▶ **TASK BRIEF**
Repeat exactly the lines of the entries below from the one with "Emails are serviced" through the one with "info@emojlab.com (545, 2517)", both ends included, and nothing else.

(Dataset records)
····················
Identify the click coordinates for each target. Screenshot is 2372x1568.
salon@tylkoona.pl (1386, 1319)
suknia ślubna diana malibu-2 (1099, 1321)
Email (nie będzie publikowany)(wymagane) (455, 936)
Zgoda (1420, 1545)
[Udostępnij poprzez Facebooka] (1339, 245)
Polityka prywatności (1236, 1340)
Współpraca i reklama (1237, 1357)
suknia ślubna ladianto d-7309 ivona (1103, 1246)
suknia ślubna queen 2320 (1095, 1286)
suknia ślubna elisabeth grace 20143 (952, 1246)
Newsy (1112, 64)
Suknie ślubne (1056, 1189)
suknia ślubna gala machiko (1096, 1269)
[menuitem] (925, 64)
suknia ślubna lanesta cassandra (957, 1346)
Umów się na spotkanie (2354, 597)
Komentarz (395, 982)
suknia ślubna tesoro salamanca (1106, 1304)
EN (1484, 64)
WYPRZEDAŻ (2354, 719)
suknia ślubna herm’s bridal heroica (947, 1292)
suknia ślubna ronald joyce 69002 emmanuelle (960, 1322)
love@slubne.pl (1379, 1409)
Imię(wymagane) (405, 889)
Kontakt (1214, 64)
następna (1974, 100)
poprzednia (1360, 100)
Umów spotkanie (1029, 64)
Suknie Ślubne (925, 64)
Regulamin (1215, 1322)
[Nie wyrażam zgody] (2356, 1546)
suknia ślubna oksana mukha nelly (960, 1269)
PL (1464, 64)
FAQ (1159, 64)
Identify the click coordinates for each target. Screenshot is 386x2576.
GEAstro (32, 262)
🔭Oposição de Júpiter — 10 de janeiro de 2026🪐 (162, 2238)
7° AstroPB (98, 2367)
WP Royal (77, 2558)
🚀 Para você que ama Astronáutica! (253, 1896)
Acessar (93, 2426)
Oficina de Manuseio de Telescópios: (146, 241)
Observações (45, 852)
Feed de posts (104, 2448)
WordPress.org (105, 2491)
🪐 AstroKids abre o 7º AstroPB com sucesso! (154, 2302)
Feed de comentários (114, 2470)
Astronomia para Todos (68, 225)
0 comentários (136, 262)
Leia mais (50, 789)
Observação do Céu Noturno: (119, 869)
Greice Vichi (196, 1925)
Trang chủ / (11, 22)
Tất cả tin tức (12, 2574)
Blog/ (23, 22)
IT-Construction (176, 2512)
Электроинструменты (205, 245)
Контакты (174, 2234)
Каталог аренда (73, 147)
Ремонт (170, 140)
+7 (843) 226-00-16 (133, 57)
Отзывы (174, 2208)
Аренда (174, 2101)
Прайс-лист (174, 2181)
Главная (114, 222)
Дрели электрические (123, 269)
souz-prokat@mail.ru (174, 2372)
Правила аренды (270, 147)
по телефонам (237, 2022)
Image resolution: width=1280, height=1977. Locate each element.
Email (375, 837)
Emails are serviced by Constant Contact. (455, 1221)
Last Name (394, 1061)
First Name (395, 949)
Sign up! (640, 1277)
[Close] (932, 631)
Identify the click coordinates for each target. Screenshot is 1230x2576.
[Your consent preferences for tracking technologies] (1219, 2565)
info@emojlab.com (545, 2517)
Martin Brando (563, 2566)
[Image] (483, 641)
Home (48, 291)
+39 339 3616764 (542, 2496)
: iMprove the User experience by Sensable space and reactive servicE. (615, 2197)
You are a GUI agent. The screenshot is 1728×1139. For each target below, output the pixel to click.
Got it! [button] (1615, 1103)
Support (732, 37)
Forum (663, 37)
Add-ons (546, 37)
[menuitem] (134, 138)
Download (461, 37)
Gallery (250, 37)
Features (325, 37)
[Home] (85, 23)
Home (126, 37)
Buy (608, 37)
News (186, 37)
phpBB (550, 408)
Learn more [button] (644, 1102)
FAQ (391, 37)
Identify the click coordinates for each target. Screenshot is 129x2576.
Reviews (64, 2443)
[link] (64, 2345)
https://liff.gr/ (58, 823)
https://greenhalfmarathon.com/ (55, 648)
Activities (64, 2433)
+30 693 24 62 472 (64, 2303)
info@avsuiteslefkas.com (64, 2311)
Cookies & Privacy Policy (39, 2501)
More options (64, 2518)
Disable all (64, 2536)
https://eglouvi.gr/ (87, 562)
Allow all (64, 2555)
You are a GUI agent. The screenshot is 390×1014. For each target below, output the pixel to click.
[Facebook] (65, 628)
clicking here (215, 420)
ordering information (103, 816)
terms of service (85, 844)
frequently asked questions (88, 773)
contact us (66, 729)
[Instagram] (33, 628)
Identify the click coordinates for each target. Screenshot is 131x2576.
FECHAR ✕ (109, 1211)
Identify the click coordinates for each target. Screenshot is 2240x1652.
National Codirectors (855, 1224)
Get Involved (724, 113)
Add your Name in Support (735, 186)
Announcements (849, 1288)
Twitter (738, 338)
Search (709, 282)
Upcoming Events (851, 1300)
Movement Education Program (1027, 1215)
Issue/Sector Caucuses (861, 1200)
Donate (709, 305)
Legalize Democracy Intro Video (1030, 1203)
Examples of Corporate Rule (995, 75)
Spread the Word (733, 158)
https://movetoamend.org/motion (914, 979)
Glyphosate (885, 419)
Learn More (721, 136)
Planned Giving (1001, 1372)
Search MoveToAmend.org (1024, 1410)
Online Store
····················
▶ **WRITTEN RESPONSE**
Emails are serviced by Constant Contact. (455, 1221)
Last Name (394, 1061)
First Name (395, 949)
Sign up! (640, 1277)
[Close] (932, 631)
Identify the click coordinates for each target. Screenshot is 1230x2576.
[Your consent preferences for tracking technologies] (1219, 2565)
info@emojlab.com (545, 2517)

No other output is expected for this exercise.